“Humankind cannot bear very much reality.” ― T. S. Eliot, Four Quartets
A heated argument is taking place about the morality, benefit, and value of traveling to Palestine to witness firsthand what Palestinians are facing in the context of prolonged Israeli military occupation. Assuming these travelers are well-intentioned and want to see Israel’s military occupation for what it is, what they get in the best case is a brief glimpse of the Palestinians’ current reality. They will not come close to learning in any depth about the full lived experience of Palestinians, let alone acquiring a comprehensive understanding of the Palestinian narrative.
By force or otherwise and over several generations, Israel has succeeded beyond its founders’ wildest dreams and in broad daylight to fragment the Palestinian community geographically, socially, economically, and politically.

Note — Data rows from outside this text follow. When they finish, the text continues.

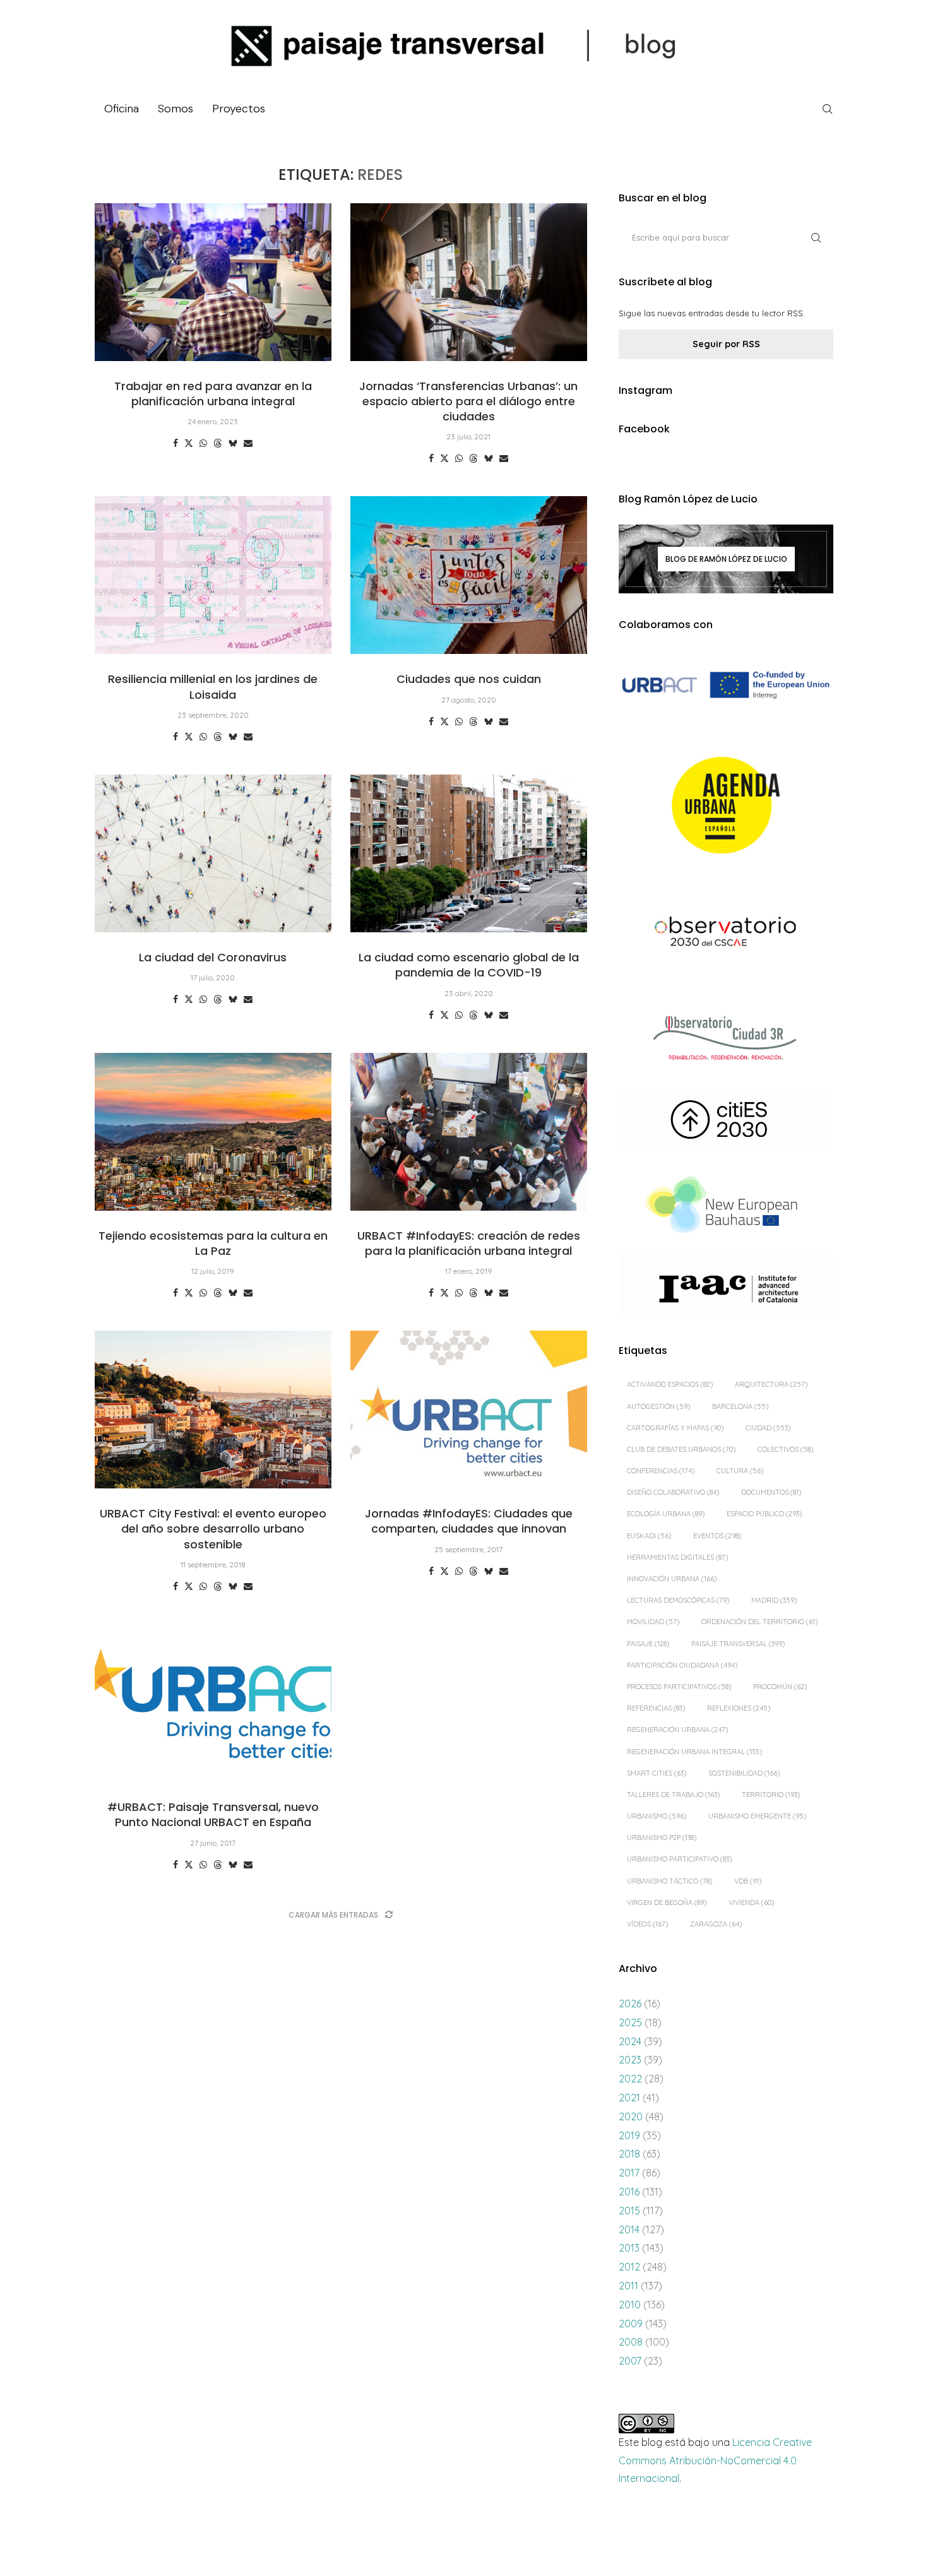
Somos (175, 108)
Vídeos (647, 1924)
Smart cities (656, 1773)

For an authentic engagement with the Palestinian narrative, one would need to also visit Israel, Lebanon, Jordan, Syria, Iraq, Kuwait, Denmark, Germany, the US, the UK, Canada, Chile, Brazil, and Venezuela, to name just a few. Visitors would also need to spend some time visiting Israeli prisons to meet a growing number of Palestinian political prisoners being detained, hundreds without charge, and some for 10, 20, 30 years or more.

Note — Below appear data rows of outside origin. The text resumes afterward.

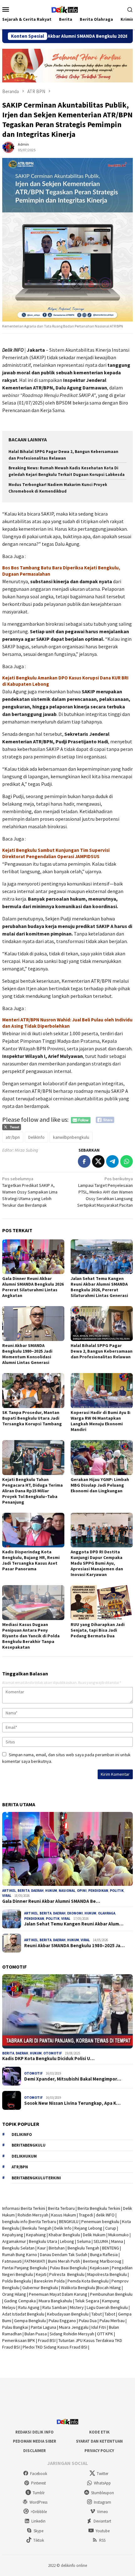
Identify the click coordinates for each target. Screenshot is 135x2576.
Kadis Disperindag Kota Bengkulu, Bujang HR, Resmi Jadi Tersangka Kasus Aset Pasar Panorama (31, 1560)
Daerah (37, 1890)
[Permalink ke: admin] (8, 146)
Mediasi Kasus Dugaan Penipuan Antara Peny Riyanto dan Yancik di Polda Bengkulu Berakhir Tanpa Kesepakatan (31, 1636)
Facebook (38, 2473)
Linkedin (38, 2521)
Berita (24, 1890)
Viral (6, 1895)
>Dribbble (38, 2511)
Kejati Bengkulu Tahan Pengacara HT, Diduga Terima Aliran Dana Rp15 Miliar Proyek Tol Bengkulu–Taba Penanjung (32, 1491)
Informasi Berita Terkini (23, 2208)
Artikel (9, 1890)
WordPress (38, 2502)
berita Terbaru (43, 2221)
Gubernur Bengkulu (40, 2287)
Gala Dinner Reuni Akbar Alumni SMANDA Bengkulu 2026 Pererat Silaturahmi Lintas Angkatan (33, 1287)
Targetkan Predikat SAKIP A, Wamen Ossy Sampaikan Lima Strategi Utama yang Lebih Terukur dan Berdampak (29, 1192)
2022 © (54, 2565)
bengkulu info (15, 2221)
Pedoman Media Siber (34, 2441)
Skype (38, 2531)
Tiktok (38, 2540)
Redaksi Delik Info (34, 2432)
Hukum (51, 1890)
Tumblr (39, 2492)
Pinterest (38, 2483)
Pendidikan (34, 1918)
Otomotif (52, 2053)
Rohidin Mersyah (33, 2215)
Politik (53, 1918)
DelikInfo (36, 1137)
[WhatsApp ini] (126, 1161)
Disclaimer (34, 2450)
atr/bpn (13, 1137)
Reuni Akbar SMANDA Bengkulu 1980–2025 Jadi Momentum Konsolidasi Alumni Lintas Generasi (27, 1354)
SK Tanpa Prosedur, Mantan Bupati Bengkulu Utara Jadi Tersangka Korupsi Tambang (32, 1418)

A full understanding of what Palestinians have been put through since the founding of Israel and what they are facing today in each of their fragmented places of existence would be unbearable for the average person, mentally and emotionally. Indeed, a full comprehension of what they face is also more than what most of today’s traumatized generation of Palestinians are willing to consciously entertain as they endeavor somehow to carve a meaningful life in a cruel and demeaning reality.
“Ethical tourism” to Apartheid
This debate on “ethical tourism” to Palestine/Israel is most apparent in Jewish communities around the world and, in particular, in the American Jewish world. American columnist, journalist, and political commentator Peter Beinart recently hosted me on a panel about this very topic, The Ethics of Organized Travel between the River and the Sea.